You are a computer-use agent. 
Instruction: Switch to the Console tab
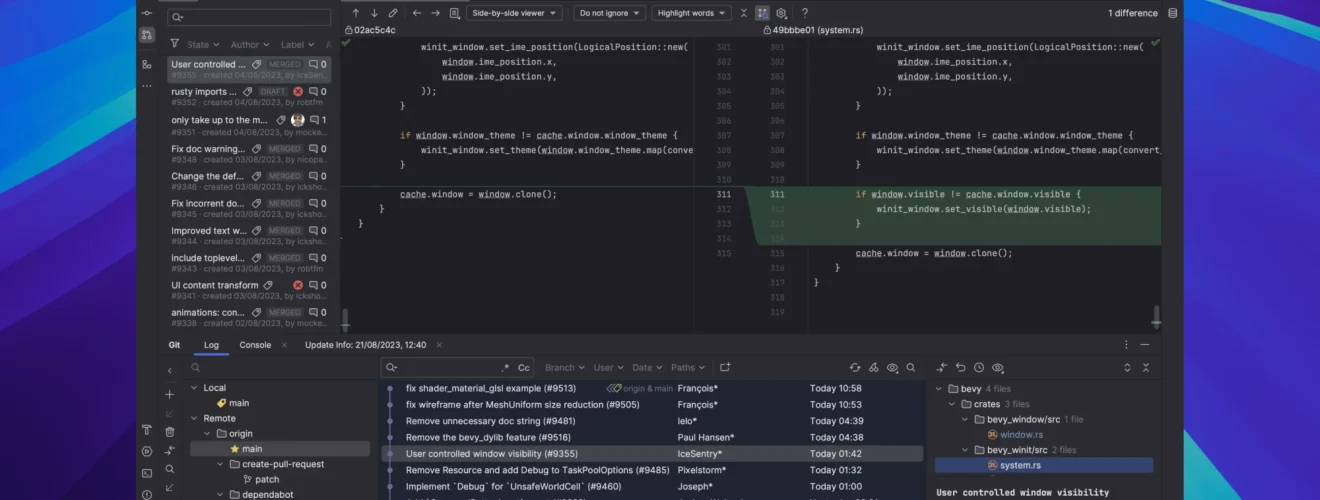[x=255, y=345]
________________________
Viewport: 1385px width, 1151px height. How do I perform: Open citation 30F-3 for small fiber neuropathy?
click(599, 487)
________________________
PROBLEM REQUIREMENTS: Can you return, word for word, the lines of the records from the line with "You are a computer-use agent." to the line with "[x=255, y=345]", including both, and leave the pictures out?

TASK OUTPUT:
You are a computer-use agent. 
Instruction: Switch to the Console tab
[x=255, y=345]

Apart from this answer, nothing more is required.